Screenshot grounding data
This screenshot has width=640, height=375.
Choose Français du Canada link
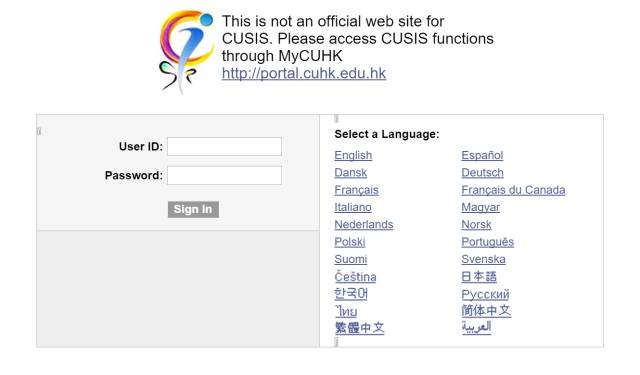[513, 190]
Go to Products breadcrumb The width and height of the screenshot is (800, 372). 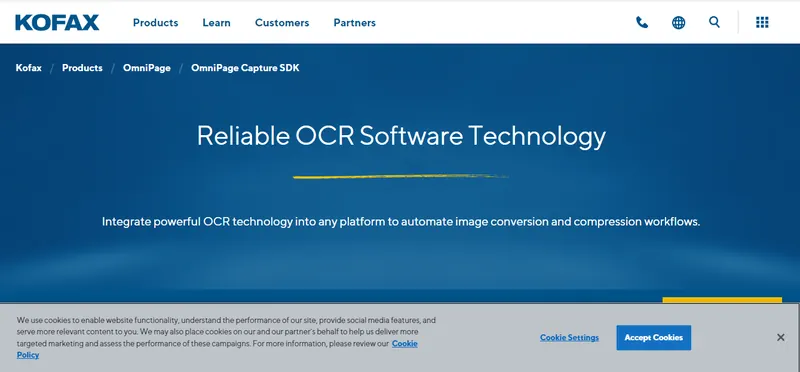click(x=82, y=68)
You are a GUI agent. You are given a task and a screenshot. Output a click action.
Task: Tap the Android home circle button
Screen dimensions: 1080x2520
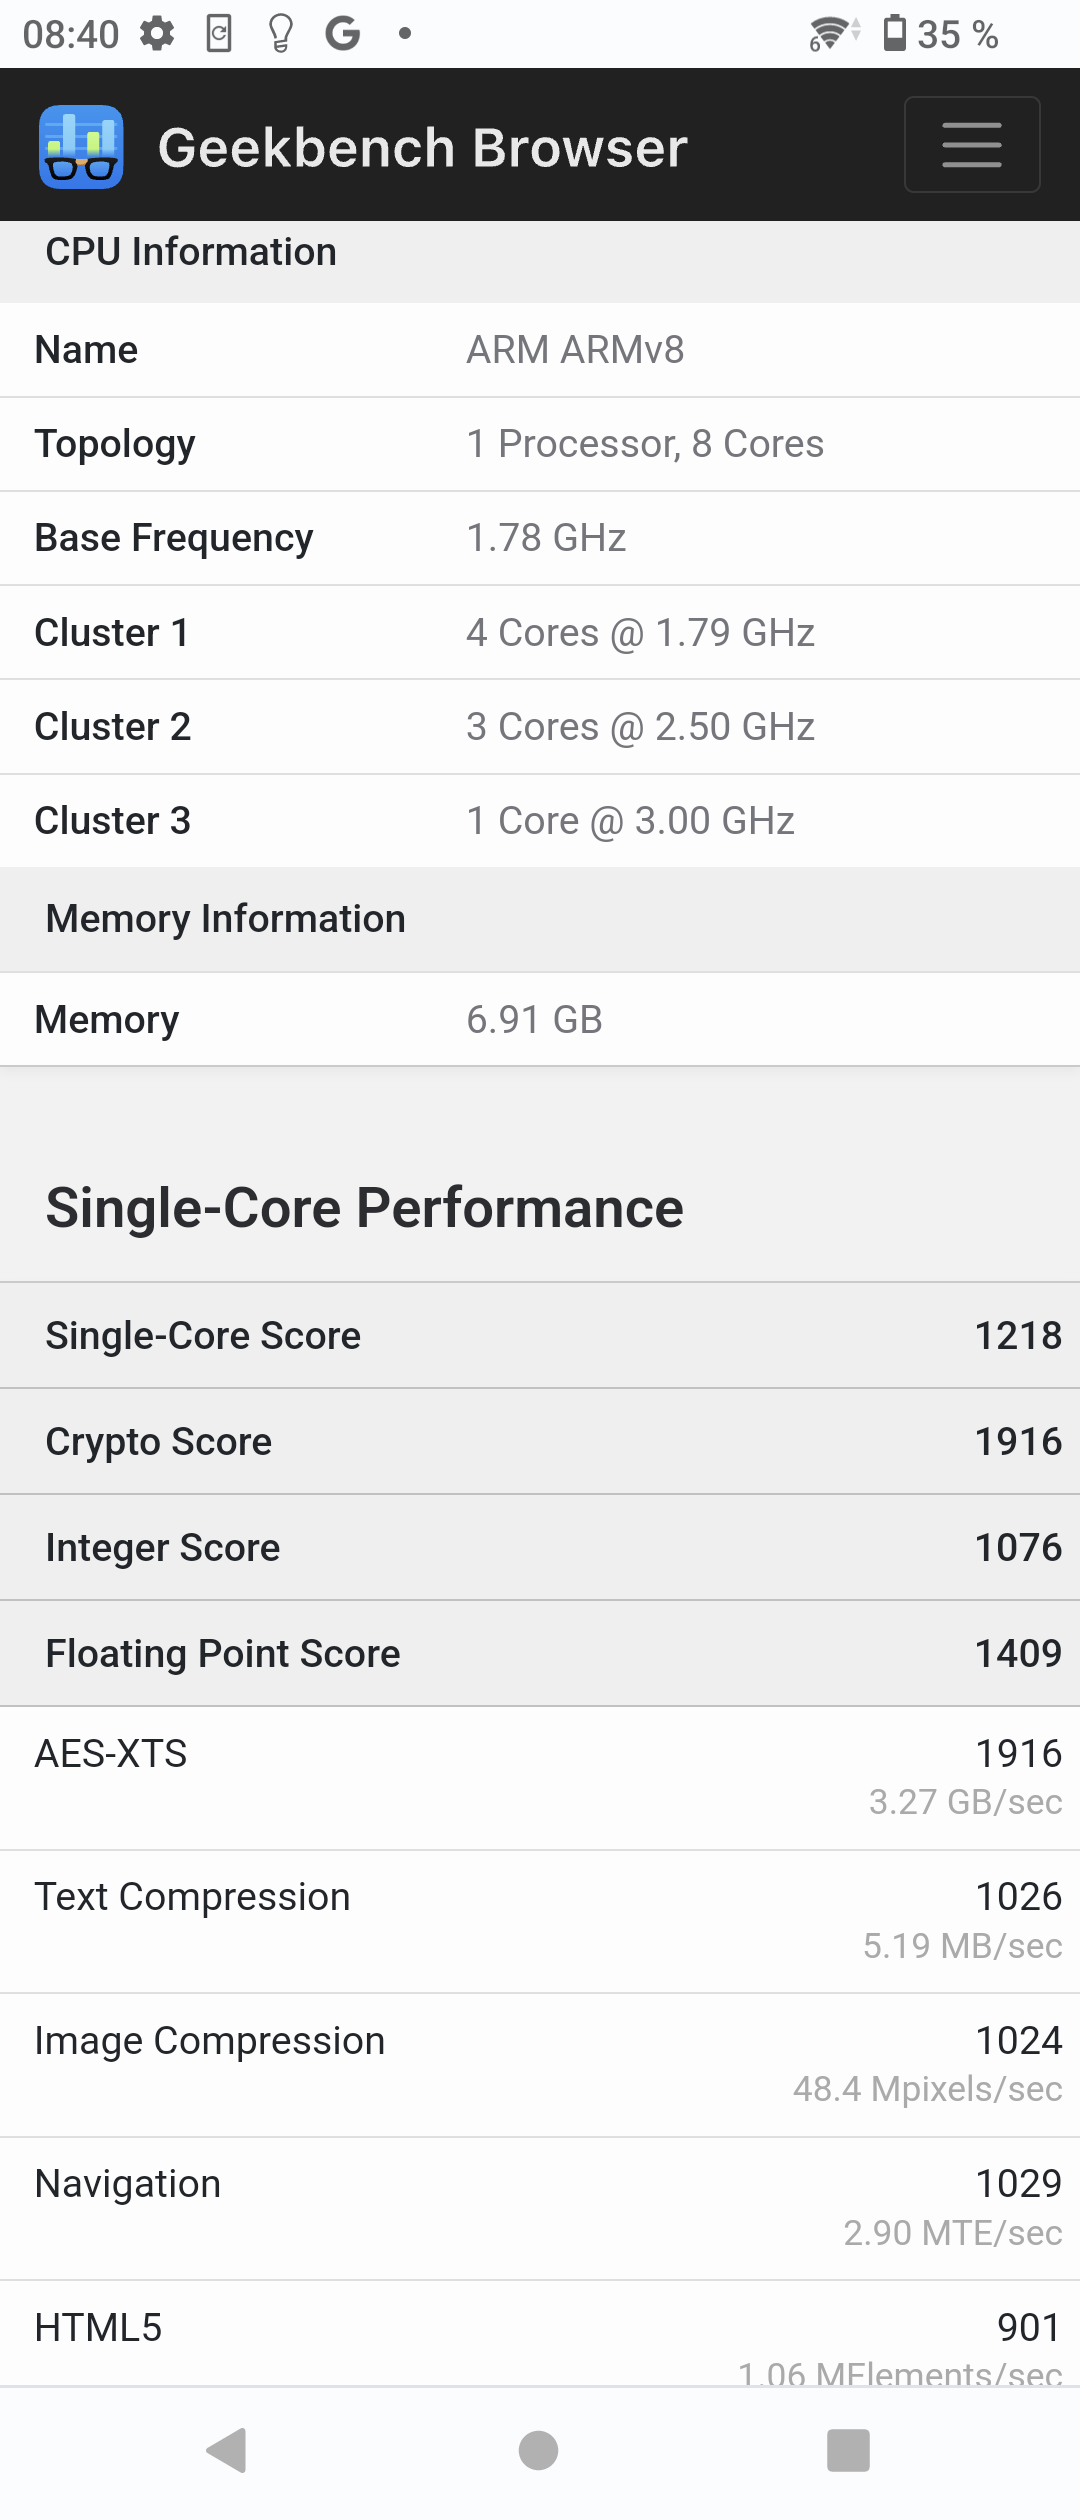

**Task details:** When you come to the line containing "You are a GUI" in the records above, repeat that line and all lines after it exactly, but not the pictures.

**Response to this exercise:**
You are a GUI agent. You are given a task and a screenshot. Output a click action.
Task: Tap the Android home circle button
Screen dimensions: 1080x2520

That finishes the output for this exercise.